Agreed. It all depends on what you have on hand. I don't have a pump or any adapters, but I do have a shop vac and duct tape.
I had purchased an accessory kit for my shop vac a while ago. It came with an adapter and a reduced size hose and nozzles to clean in tight spots. I think one of the nozzles would fit over the Alde reservoir hose.

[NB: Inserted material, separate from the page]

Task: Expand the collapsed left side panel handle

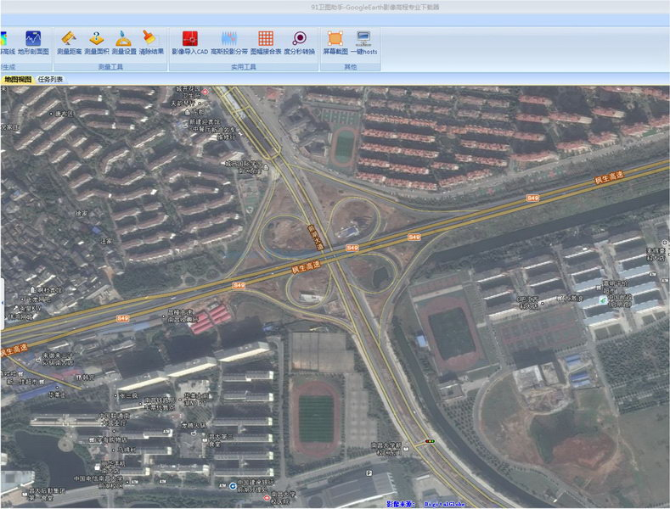Action: 3,303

So if you read back through this thread you will see i recently did a gravity change on my 400. It holds about 3 gallons total and I got out about 1 1/2 gallons. I was able to put back in 1 1/4 gallons at the time. I took what was left with me in the second jug on my first trip this past weekend so I could top it off after it had a chance to run over night. I was surprised to find the overflow/holding tank up at the front was totally empty the next morning! Scared me at first thinking maybe I didn't put the bottom drain plug back in correctly but no evidence it had leaked out that I could tell. The hot water was right on point no issues there (in fact so hot I had to dial back the temp. I didn't test the heating capability because it was an unseasonably warm weekend, so I went out today and turned on the heat but after about a 30 minute wait the registers were not hot for heating the camper. The black glycol hoses were getting hot back in the Alde compartment, but the one feeding the shower register and the glycol hose under the stove and up front were all still cold. Did I just not wait long enough for it to circulate or is there too much air in the line maybe preventing it from going far? I took the little metal cap off the bleeder valve in the shower but no air came out. Of course I topped off the holding tank before I tried the heat. It took almost two red solo cups full to top it off.
@TabbyShack, this sounds like a persistent air lock. If turning up the pump for a bit doesn't encourage the automatic at bleeder to finish the job, page 13 of the Alde 3020 Operating Manual has some additional tips for getting all the air out.
Ok i think this is doing the trick! Lots of gurgling. So we need to add to the list of how too's.... make sure to run the Alde pump on 5 until the gurgling stops. (Seems common sense after the fact! DUH!) Maybe it was mentioned and I missed it. I see I'm going to have to add more glycol too. The holding tank is just about drained again! Gosh I hope I didn't do damage with running it over the weekend with alot of air and not enough glycol!!! Thankfully I only used the hot water over the weekend and not the heat. The hot water worked fine.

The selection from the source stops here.